No—she could do none of those things. She saw it in Mical's eyes; he knew the truth and had already felt its impact. Anything short of frank acknowledgment would only add to the hurt, and she could not do that to him—even if it was dangerous not to do it.
She suppressed a sigh. "Yes. How did you know?"
"I have seen how you look at him, but only when he isn't looking at you. I have also noticed you seem to avoid him and him alone. Tell me, Rae. Are you in love with him?"
"I . . . ."
She hesitated, heart hammering. In earlier days, even as recently as Dantooine, the answer to that question would have been simple, and she would have committed it to Mical freely. But nothing was that simple anymore, and she feared it never would be again.
As she fought for words, suddenly she realized that she
wanted to tell him. She wanted him to know everything, for there was no one else who could help her bear this burden, and she wanted someone. Needed someone.
Exhaustion overtook her then, and as she stood to close the door her movements were heavy.
Visions danced through her head: visions of fatigue, of heartache, of the grueling task she was forced to undertake day after day.
Those moments when she tore her eyes from
his face, only to feel like she'd torn out a part of herself. Those times when she slipped away to one of the dorms to meditate, only to end up stalking around the room, railing in her mind against the fate that the Force had chosen for her.

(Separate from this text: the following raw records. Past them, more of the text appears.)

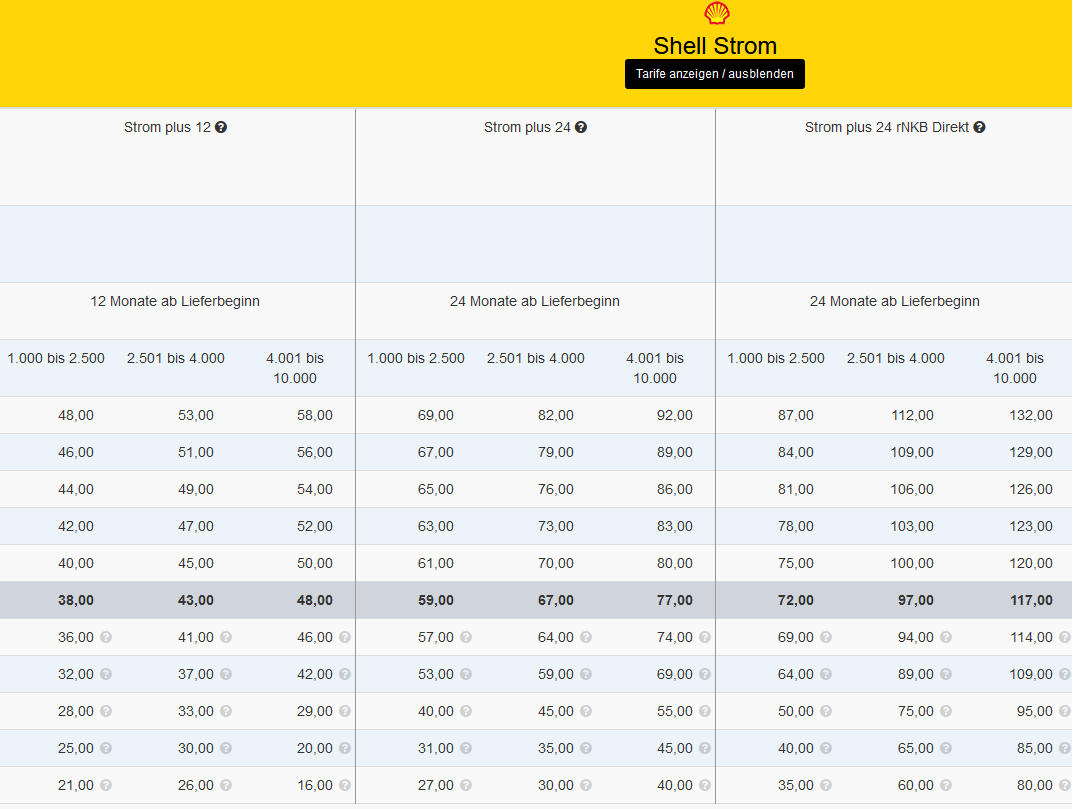This screenshot has width=1072, height=809.
Task: Show info for 80,00 in bottom row
Action: click(x=1065, y=785)
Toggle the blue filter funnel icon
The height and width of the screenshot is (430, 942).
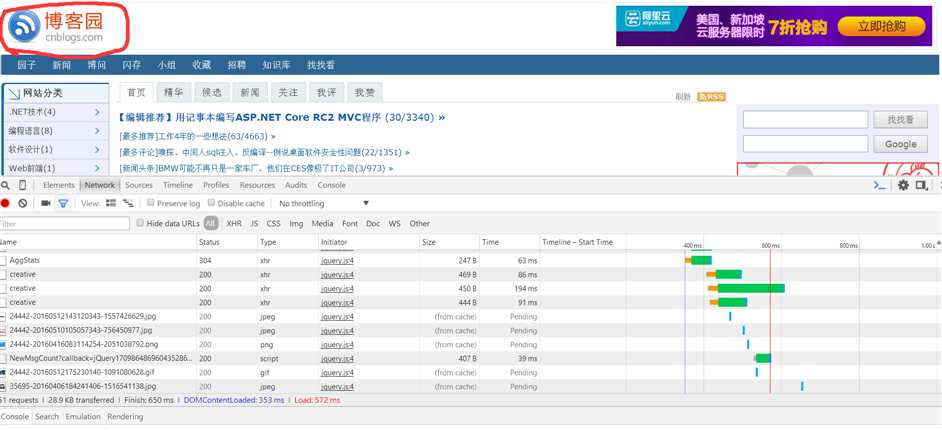62,204
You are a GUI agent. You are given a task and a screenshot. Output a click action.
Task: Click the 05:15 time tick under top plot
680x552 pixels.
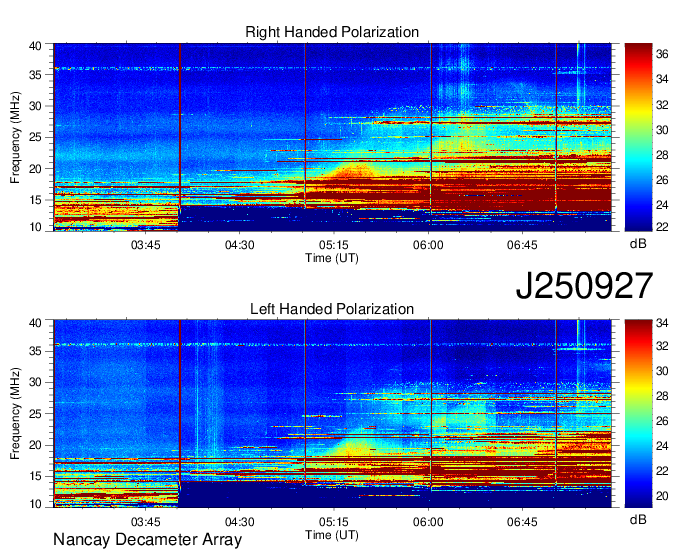tap(333, 244)
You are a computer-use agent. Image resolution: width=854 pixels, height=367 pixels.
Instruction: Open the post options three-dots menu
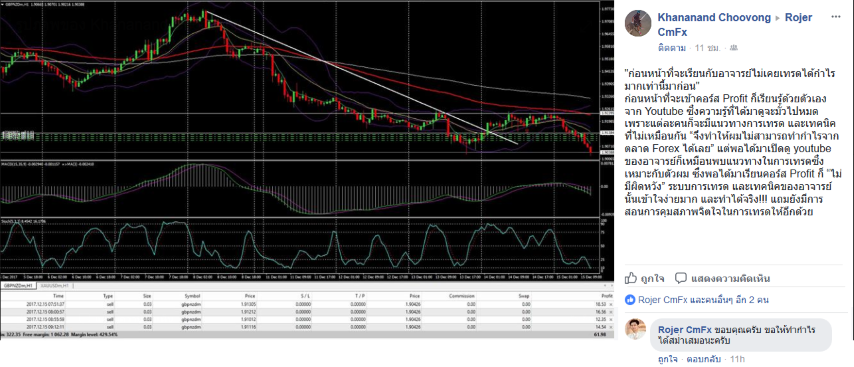pyautogui.click(x=835, y=17)
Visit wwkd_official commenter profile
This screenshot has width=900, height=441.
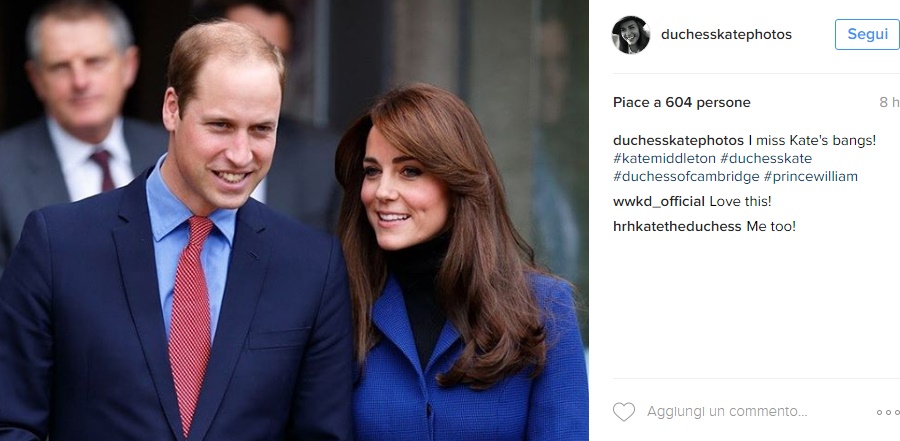coord(658,202)
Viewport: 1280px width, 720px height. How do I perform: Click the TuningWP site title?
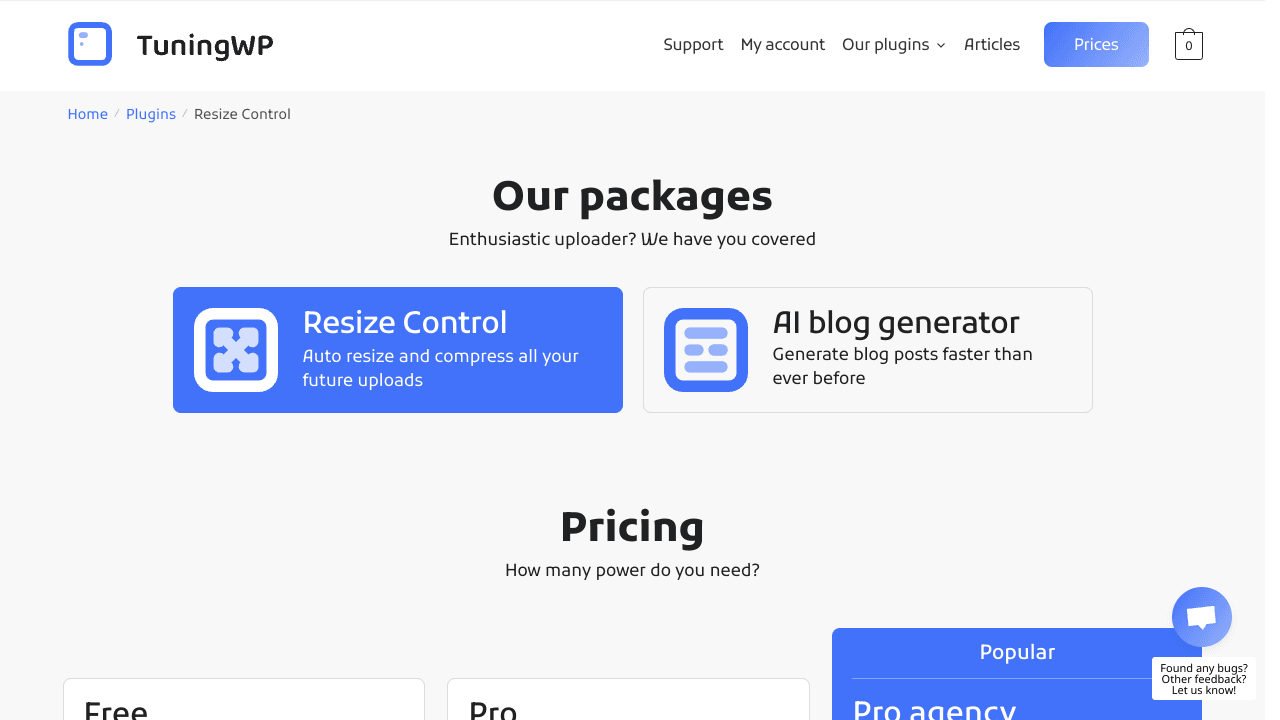point(205,45)
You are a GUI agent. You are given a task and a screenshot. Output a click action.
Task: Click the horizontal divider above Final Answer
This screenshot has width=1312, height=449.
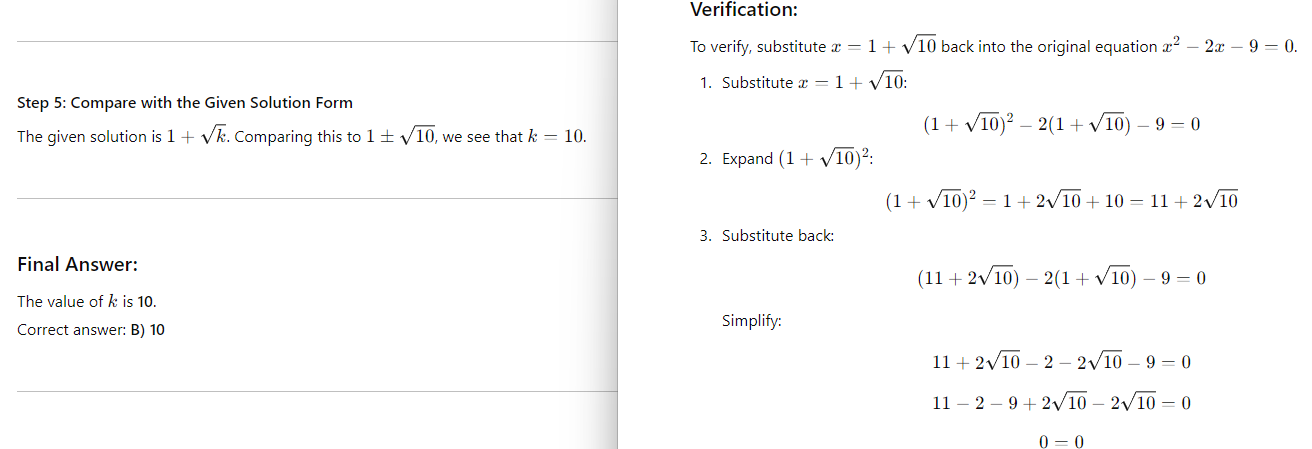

How it all started in the first place. Those subtle hints from Kreia—frowns, unwelcome interruptions, grandmotherly prying—hints that had grown more heavy-handed with time until, one day, they had become vocal disapproval, and Rae had been reminded of the fate to which she was inescapably chained.
"The galaxy needs you. The Force needs you. But the fool does not need you, nor do you need him. He is a distraction only, and any attachment to him may prove dangerous in ways you cannot comprehend."
"Force's sake, Kreia! I've been in danger since the Mandalorian Wars! Why should it matter to me now?"
"Are you so blinded by your feelings? Our enemies seek to destroy you, and every weakness they uncover will be to their advantage. Do you doubt that they can strip away the outward defenses and expose the heart beneath? The heart is a vulnerable thing. A
dangerous thing. It can endanger missions, imperil galaxies. If you value your feelings above the fate of the galaxy, then I have wasted my time with you."
Incensed, Rae turned to leave, but Kreia stopped her.
"Exile, hear me." Her voice was unusually flat. "Your enemies will show no mercy. If you value the fool's life, you will stay away from him."
Rae stared at her. The witch met her stare evenly, her wrinkled face a statue's. She could have just warned Rae to stay away from strange men, and she would've looked no different.
Or she could have just threatened to be as merciless as their enemies.